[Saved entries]
┌──

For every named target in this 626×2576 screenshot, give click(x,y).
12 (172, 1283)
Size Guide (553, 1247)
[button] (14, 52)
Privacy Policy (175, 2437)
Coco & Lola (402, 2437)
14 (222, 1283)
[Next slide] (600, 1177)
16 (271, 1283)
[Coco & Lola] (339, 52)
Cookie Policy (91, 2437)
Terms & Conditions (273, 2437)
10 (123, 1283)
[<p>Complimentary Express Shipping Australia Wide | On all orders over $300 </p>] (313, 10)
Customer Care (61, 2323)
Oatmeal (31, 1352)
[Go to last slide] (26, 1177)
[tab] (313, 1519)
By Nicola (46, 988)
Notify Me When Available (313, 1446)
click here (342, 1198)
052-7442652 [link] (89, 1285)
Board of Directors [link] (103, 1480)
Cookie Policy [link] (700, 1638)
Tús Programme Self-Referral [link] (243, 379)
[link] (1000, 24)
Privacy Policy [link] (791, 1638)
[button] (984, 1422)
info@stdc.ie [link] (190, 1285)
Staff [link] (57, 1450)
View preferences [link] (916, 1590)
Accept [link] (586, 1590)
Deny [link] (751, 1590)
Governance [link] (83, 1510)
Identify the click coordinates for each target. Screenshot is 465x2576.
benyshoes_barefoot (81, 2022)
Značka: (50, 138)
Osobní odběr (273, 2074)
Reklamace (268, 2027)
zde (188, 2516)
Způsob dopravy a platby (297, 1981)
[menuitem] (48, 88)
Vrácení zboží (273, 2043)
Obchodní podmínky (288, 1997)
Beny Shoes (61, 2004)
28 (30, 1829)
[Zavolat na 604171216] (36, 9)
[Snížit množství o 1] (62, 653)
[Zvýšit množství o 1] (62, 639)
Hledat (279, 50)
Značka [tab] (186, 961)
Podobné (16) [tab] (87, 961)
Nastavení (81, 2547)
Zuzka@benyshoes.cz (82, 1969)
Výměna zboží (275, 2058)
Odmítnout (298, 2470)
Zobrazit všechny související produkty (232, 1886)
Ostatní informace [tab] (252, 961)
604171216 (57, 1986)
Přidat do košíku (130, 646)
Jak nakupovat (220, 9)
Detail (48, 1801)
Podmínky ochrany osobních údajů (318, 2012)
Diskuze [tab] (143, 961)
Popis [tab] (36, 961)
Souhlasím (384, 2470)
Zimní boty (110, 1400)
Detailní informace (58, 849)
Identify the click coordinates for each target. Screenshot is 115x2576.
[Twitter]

└──

→ EXERCISE
Each line of the records should be transcribed without change.

→ ANSWER
For every named target in this 626×2576 screenshot, give click(x,y).
12 (172, 1283)
Size Guide (553, 1247)
[button] (14, 52)
Privacy Policy (175, 2437)
Coco & Lola (402, 2437)
14 (222, 1283)
[Next slide] (600, 1177)
16 (271, 1283)
[Coco & Lola] (339, 52)
Cookie Policy (91, 2437)
Terms & Conditions (273, 2437)
10 (123, 1283)
[<p>Complimentary Express Shipping Australia Wide | On all orders over $300 </p>] (313, 10)
Customer Care (61, 2323)
Oatmeal (31, 1352)
[Go to last slide] (26, 1177)
[tab] (313, 1519)
By Nicola (46, 988)
Notify Me When Available (313, 1446)
click here (342, 1198)
052-7442652 [link] (89, 1285)
Board of Directors [link] (103, 1480)
Cookie Policy [link] (700, 1638)
Tús Programme Self-Referral [link] (243, 379)
[link] (1000, 24)
Privacy Policy [link] (791, 1638)
[button] (984, 1422)
info@stdc.ie [link] (190, 1285)
Staff [link] (57, 1450)
View preferences [link] (916, 1590)
Accept [link] (586, 1590)
Deny [link] (751, 1590)
Governance [link] (83, 1510)
Identify the click coordinates for each target. Screenshot is 465x2576.
benyshoes_barefoot (81, 2022)
Značka: (50, 138)
Osobní odběr (273, 2074)
Reklamace (268, 2027)
zde (188, 2516)
Způsob dopravy a platby (297, 1981)
[menuitem] (48, 88)
Vrácení zboží (273, 2043)
Obchodní podmínky (288, 1997)
Beny Shoes (61, 2004)
28 (30, 1829)
[Zavolat na 604171216] (36, 9)
[Snížit množství o 1] (62, 653)
[Zvýšit množství o 1] (62, 639)
Hledat (279, 50)
Značka [tab] (186, 961)
Podobné (16) [tab] (87, 961)
Nastavení (81, 2547)
Zuzka@benyshoes.cz (82, 1969)
Výměna zboží (275, 2058)
Odmítnout (298, 2470)
Zobrazit všechny související produkty (232, 1886)
Ostatní informace [tab] (252, 961)
604171216 (57, 1986)
Přidat do košíku (130, 646)
Jak nakupovat (220, 9)
Detail (48, 1801)
Podmínky ochrany osobních údajů (318, 2012)
Diskuze [tab] (143, 961)
Popis [tab] (36, 961)
Souhlasím (384, 2470)
Zimní boty (110, 1400)
Detailní informace (58, 849)
Identify the click coordinates for each target. Screenshot is 115x2576.
[Twitter]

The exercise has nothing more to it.